Changing Consumer Preferences
- A survey by NeilsenIQ reveals that 41% of urban consumers prefer modern trade, while 25% opt for general trade, 22% for e-commerce, and 12% for Q-commerce.
- Meanwhile, Deloitte reports that major FMCG brands have witnessed a two-fold increase in Q-commerce’s share within their total e-commerce sales, now comprising around 35% of their online revenue.
- Deloitte’s 2024 consumer survey indicates that quick commerce is favoured over traditional e-commerce for purchasing food and beverages due to impulse buying and immediate needs.

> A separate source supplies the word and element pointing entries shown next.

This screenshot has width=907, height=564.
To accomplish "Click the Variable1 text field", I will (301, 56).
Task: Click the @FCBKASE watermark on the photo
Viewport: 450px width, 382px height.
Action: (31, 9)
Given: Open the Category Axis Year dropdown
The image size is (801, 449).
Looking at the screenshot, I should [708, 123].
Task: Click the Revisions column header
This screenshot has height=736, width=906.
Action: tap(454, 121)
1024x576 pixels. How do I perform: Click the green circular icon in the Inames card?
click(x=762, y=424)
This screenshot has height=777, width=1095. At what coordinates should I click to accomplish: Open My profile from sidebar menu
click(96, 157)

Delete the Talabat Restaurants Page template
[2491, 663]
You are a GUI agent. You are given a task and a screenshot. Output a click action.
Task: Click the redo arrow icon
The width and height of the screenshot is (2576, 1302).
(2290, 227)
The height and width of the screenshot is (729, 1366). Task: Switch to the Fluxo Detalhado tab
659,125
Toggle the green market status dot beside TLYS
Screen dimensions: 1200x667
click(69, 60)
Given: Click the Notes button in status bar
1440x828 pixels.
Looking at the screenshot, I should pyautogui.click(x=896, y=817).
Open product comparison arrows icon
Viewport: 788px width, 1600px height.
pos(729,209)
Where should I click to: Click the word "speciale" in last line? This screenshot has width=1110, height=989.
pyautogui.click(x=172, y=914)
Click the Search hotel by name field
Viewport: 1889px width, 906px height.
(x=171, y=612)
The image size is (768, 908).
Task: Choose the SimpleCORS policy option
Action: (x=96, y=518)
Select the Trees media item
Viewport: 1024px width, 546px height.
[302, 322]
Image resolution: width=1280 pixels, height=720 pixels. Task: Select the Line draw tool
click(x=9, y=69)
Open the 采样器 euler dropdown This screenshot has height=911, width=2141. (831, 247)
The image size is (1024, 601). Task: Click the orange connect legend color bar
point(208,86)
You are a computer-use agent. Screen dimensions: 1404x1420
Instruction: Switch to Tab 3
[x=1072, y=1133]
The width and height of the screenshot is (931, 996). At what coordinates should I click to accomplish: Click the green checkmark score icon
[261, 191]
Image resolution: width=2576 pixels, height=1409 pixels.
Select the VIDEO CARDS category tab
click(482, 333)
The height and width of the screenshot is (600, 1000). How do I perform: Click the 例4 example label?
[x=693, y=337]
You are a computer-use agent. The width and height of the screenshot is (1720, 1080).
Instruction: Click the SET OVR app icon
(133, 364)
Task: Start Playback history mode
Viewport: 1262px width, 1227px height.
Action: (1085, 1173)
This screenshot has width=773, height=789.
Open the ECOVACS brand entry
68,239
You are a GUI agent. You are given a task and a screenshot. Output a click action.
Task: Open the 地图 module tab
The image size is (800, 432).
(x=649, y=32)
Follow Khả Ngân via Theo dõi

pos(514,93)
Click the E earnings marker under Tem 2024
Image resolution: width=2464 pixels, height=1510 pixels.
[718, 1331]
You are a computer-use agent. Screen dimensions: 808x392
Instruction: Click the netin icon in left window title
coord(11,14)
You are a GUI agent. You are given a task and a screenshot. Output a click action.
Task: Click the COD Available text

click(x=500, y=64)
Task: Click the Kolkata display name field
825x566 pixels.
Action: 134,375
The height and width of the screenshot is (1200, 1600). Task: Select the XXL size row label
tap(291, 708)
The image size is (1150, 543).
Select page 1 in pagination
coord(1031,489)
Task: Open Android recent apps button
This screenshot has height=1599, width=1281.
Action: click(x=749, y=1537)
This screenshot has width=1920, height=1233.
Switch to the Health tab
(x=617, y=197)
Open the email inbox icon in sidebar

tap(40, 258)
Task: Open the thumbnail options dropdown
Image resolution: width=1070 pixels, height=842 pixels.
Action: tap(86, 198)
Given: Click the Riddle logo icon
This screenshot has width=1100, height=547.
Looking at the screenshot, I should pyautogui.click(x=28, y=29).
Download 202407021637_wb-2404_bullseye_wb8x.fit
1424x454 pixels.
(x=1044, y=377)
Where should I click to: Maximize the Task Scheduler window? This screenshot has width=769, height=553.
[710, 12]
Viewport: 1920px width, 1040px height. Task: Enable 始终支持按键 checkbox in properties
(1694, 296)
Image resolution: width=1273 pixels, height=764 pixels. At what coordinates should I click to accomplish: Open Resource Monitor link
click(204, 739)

- In contrast, traditional e-commerce remains the preferred choice for home, beauty, and personal care products, which tend to be planned purchases.
- Modern trade continues to dominate across product categories, primarily due to the availability of larger pack sizes, better prices, and attractive discounts.
- One major consideration in Q-commerce is the minimum cart value required for free delivery.
Market Growth and Competition
- The Indian Q-commerce market is currently valued at $3.34 billion and is projected to grow to $9.95 billion by 2029, according to Grant Thornton Bharat.
- The sector recorded a 76% year-on-year growth in FY 2024.
- A report by financial services firm Motilal Oswal states that as of Q1 FY 2025, Zomato-owned Blinkit leads the market with a 46% share, followed by Zepto at 29% and Swiggy Instamart at 25%.
Challenges for Traditional Retailers
- Despite its rapid growth, Q-commerce has faced backlash from traditional retailers and FMCG distributors.
- Organisations such as the All-India Consumer Products Distribution Federation (AICPDF) have lodged complaints with the Competition Commission of India (CCI), accusing Blinkit, Zepto, and Swiggy Instamart of engaging in anti-competitive practices.
- The primary concerns include predatory pricing and deep discounting.
- Distributors allege that Q-commerce platforms set product prices below landing costs to drive traditional retailers out of business, only to increase prices later to recover losses.
- The AICPDF also points out that these platforms benefit from venture capital and foreign direct investment, giving them an unfair advantage.
- Additionally, platforms are accused of leveraging app data to implement differential pricing based on factors such as a customer’s location, device type, and purchase history.